:: DATA SUPPLIED

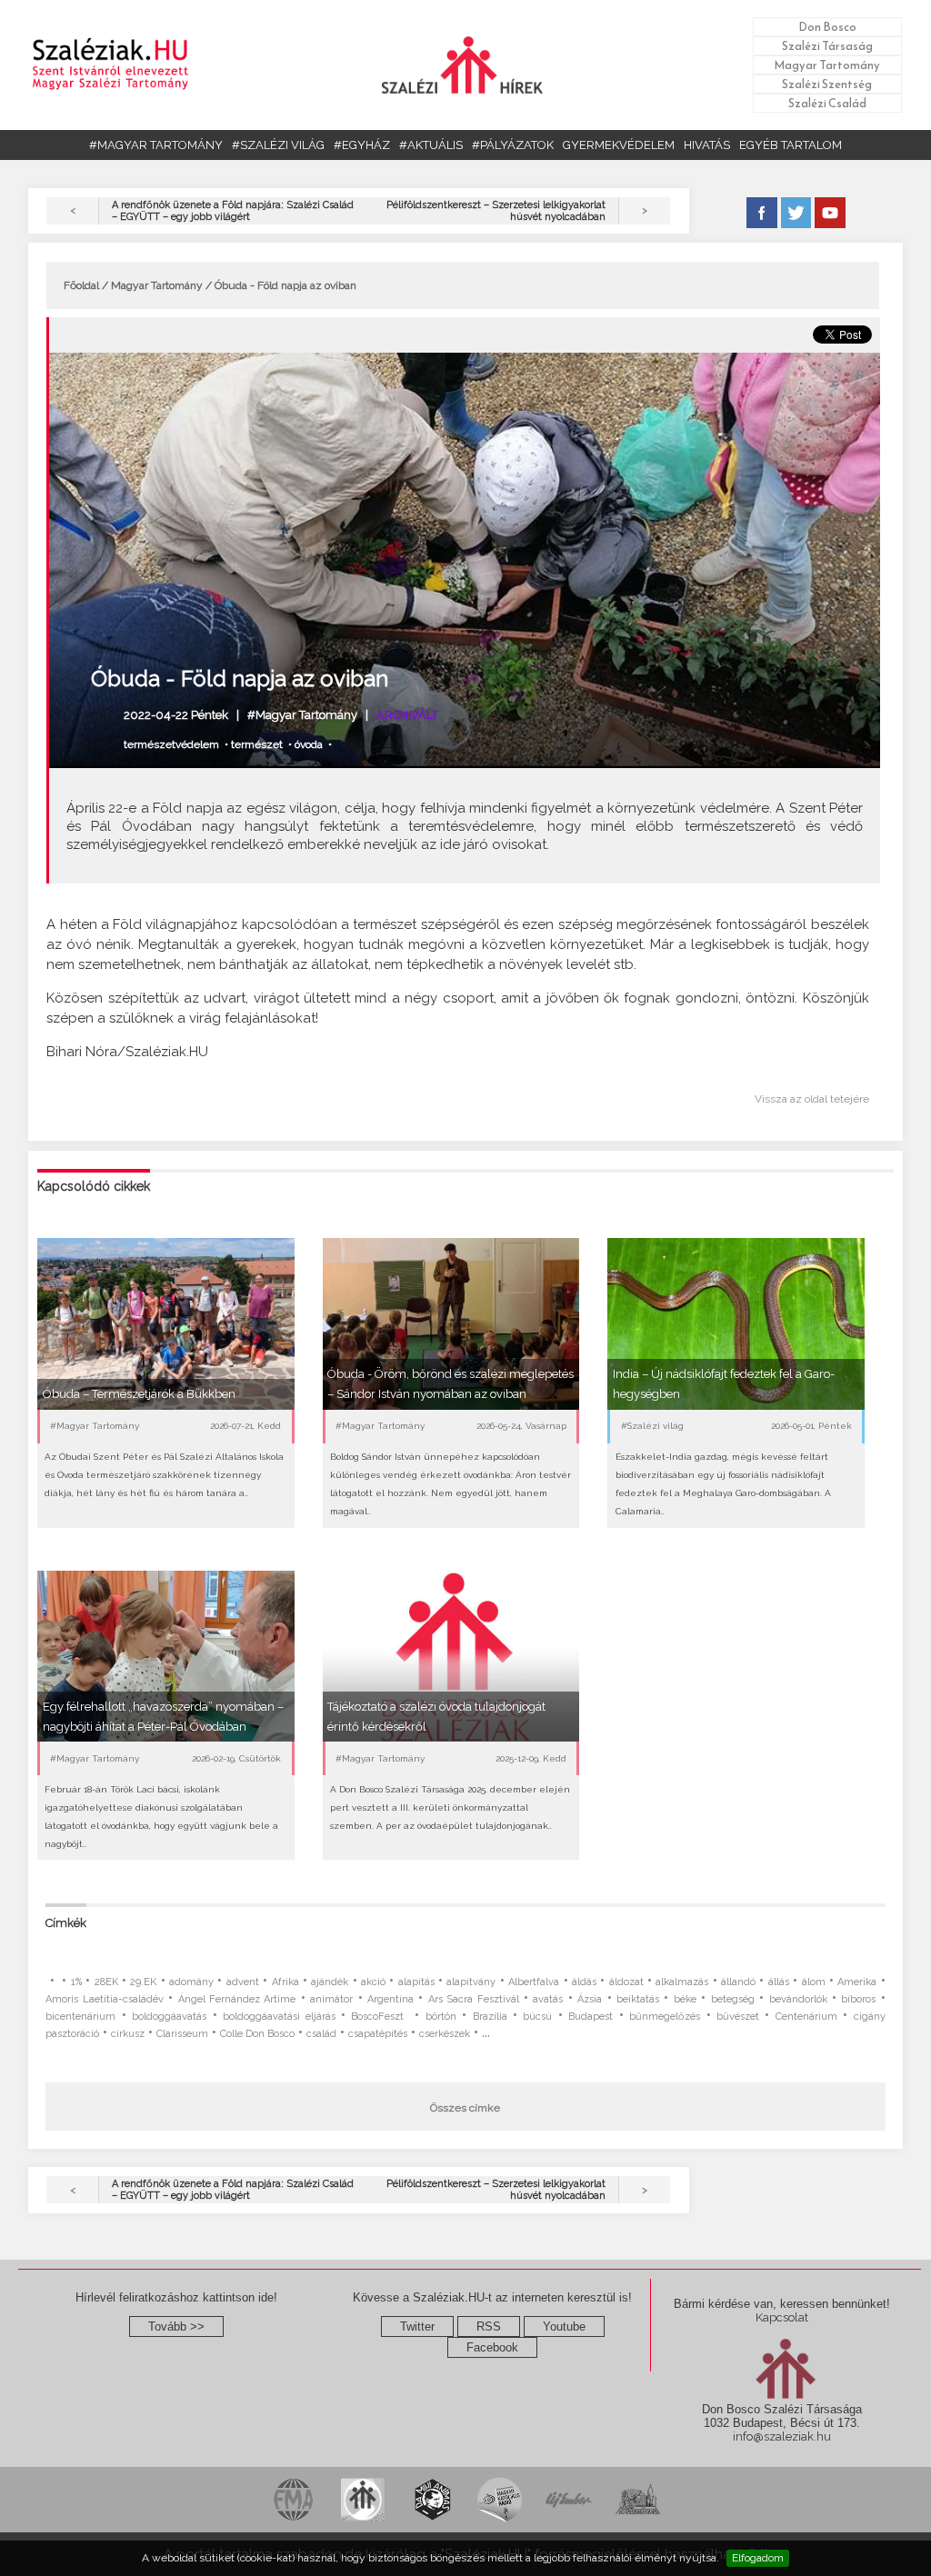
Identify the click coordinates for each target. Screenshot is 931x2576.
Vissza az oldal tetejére (812, 1099)
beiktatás (637, 1999)
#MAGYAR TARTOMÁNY (156, 145)
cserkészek (444, 2034)
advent (242, 1982)
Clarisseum (182, 2034)
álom (814, 1982)
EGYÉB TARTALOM (790, 145)
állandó (738, 1982)
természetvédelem (171, 744)
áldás (584, 1982)
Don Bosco (827, 26)
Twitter (417, 2326)
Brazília (490, 2016)
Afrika (285, 1982)
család (321, 2034)
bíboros (858, 1999)
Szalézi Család (827, 103)
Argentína (390, 1999)
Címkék (65, 1923)
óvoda (309, 744)
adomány (191, 1982)
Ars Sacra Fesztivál (473, 1999)
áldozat (626, 1982)
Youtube (564, 2326)
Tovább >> (176, 2326)
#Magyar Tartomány (302, 715)
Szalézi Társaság (827, 46)
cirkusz (128, 2034)
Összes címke (465, 2108)
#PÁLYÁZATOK (513, 145)
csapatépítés (377, 2034)
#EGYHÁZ (362, 145)
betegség (733, 1999)
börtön (440, 2016)
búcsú (537, 2016)
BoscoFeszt (379, 2016)
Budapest (590, 2016)
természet (257, 744)
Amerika (856, 1982)
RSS (488, 2326)
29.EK (143, 1982)
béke (685, 1999)
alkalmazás (682, 1982)
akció (373, 1982)
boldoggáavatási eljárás (279, 2016)
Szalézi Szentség (827, 84)
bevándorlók (798, 1999)
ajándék (329, 1982)
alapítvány (471, 1982)
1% (76, 1982)
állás (778, 1982)
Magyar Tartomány (827, 65)
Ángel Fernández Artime (237, 1999)
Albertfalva (533, 1982)
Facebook (492, 2347)
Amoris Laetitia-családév (104, 1999)
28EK (106, 1982)
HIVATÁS (707, 145)
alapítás (416, 1982)
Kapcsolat (782, 2317)
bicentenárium (80, 2016)
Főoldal (81, 285)
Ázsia (589, 1999)
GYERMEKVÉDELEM (619, 145)
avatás (548, 1999)
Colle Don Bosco (257, 2034)
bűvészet (737, 2016)
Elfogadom (758, 2557)
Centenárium (806, 2016)
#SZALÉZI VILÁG (278, 145)
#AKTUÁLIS (431, 145)
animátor (331, 1999)
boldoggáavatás (169, 2016)
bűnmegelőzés (664, 2016)
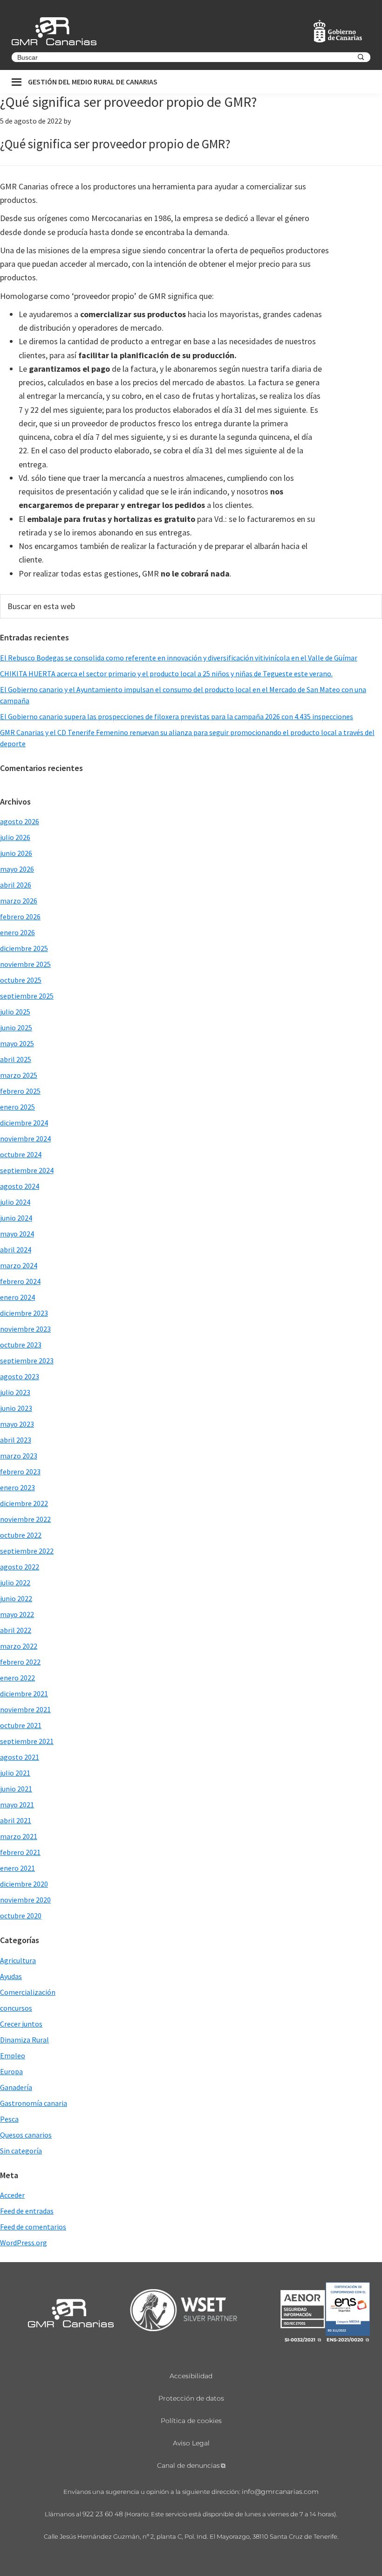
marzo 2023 (18, 1455)
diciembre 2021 (24, 1693)
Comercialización (27, 1992)
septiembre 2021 (27, 1741)
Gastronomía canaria (33, 2103)
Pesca (9, 2119)
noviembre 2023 (25, 1328)
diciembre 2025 (24, 948)
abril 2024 (15, 1249)
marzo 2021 (18, 1836)
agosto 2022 (19, 1566)
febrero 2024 (20, 1281)
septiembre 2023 (27, 1360)
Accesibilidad (191, 2376)
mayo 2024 (17, 1233)
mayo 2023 (17, 1424)
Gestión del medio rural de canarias (92, 81)
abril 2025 (15, 1059)
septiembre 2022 (27, 1550)
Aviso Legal (191, 2443)
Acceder (12, 2195)
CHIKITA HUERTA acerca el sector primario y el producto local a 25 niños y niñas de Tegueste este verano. (166, 673)
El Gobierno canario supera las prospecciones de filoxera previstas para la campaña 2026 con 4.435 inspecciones (176, 716)
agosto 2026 (19, 821)
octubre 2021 (20, 1725)
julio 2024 (15, 1202)
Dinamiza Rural (24, 2039)
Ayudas (11, 1976)
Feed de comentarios (33, 2226)
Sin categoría (21, 2150)
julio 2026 (15, 837)
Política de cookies (191, 2420)
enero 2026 (17, 932)
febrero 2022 (20, 1661)
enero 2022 (17, 1677)
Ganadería (16, 2087)
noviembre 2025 (25, 964)
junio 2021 (16, 1788)
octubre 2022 (20, 1535)
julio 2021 (15, 1773)
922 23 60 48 (102, 2514)
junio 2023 (16, 1408)
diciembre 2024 (24, 1122)
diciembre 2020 (24, 1884)
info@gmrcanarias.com (280, 2491)
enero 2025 (17, 1106)
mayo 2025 (17, 1043)
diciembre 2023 (24, 1313)
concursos (16, 2008)
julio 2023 (15, 1392)
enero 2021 (17, 1868)
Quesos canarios (26, 2134)
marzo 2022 (18, 1646)
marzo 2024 (18, 1265)
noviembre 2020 (25, 1899)
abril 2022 (15, 1630)
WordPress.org (23, 2242)
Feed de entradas (27, 2210)
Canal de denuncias (188, 2465)
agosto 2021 (19, 1757)
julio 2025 (15, 1011)
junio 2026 (16, 853)
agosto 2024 (19, 1186)
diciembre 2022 (24, 1503)
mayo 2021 (17, 1804)
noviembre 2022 (25, 1519)
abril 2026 (15, 884)
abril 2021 (15, 1820)
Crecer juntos (21, 2023)
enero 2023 (17, 1487)
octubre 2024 (20, 1154)
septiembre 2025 (27, 995)
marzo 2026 (18, 900)
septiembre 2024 (27, 1170)
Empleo (12, 2055)
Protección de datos (191, 2398)
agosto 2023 (19, 1376)
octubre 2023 (20, 1344)
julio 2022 (15, 1582)
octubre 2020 (20, 1915)
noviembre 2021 (25, 1709)
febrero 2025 (20, 1091)
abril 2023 (15, 1439)
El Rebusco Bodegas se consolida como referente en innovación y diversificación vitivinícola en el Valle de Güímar (178, 657)
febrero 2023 (20, 1471)
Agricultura (18, 1960)
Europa (11, 2071)
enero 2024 (17, 1297)
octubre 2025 (20, 980)
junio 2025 (16, 1027)
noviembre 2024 (25, 1138)
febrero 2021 (20, 1852)
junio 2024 (16, 1217)
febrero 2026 (20, 916)
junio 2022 (16, 1598)
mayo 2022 (17, 1614)
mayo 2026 (17, 869)
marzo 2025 (18, 1075)
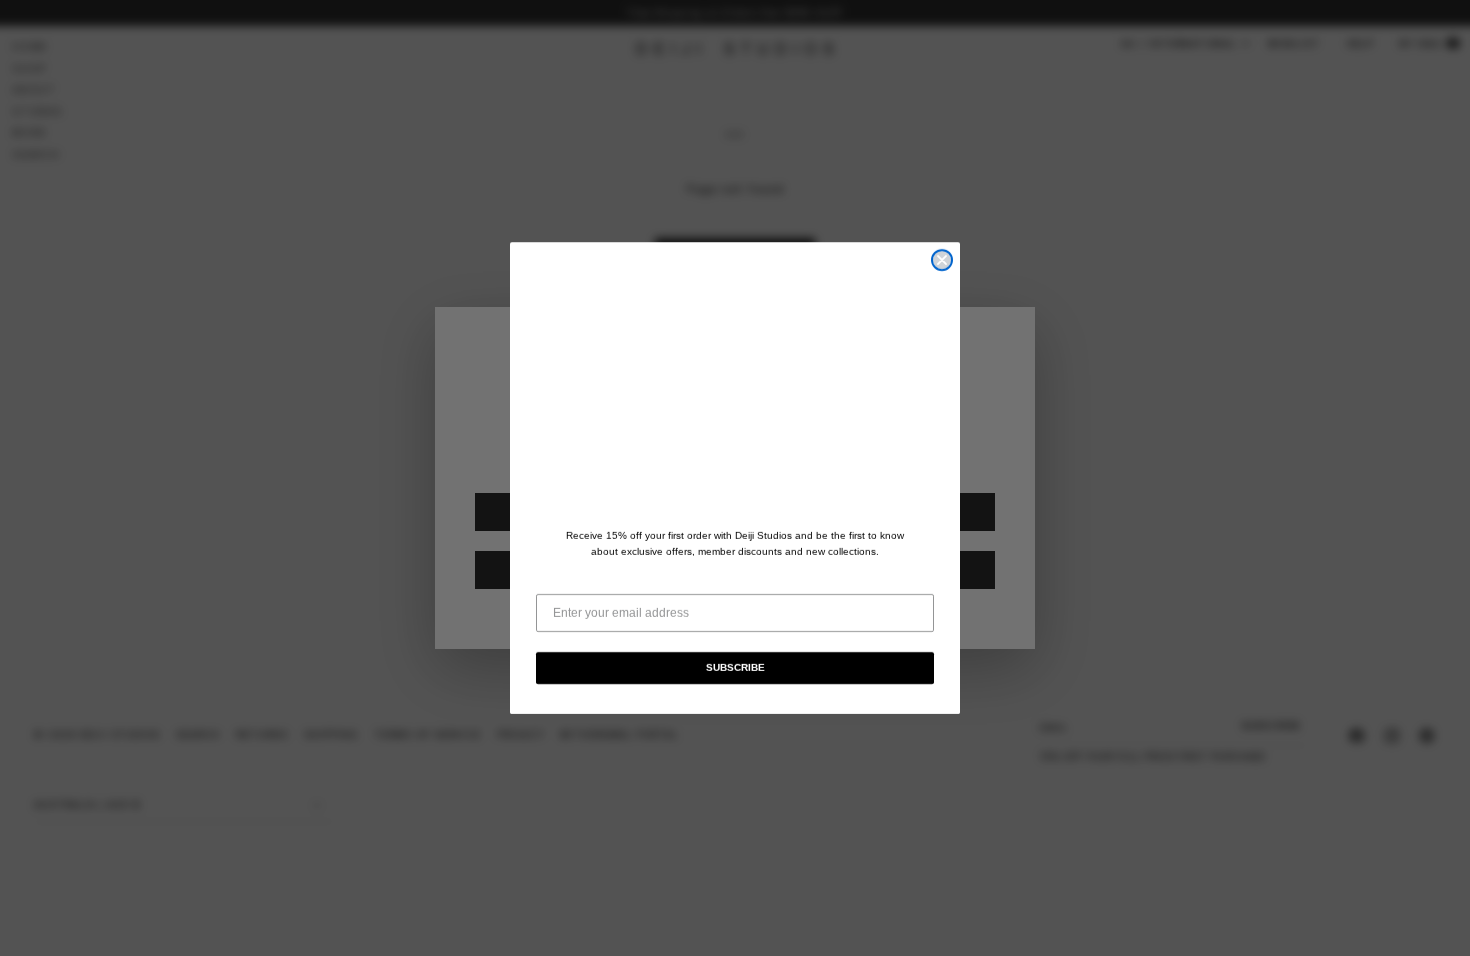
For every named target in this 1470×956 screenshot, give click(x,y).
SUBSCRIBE (735, 667)
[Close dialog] (942, 260)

::::

**PROBLEM REQUIREMENTS**
All lines in the preceding records that hold the word "junio" need to be copied.

**TASK SOLUTION**
junio 2021 (16, 1788)
junio 2023 (16, 1408)
junio 2026 (16, 853)
junio 2025 (16, 1027)
junio 2024 (16, 1217)
junio 2022 (16, 1598)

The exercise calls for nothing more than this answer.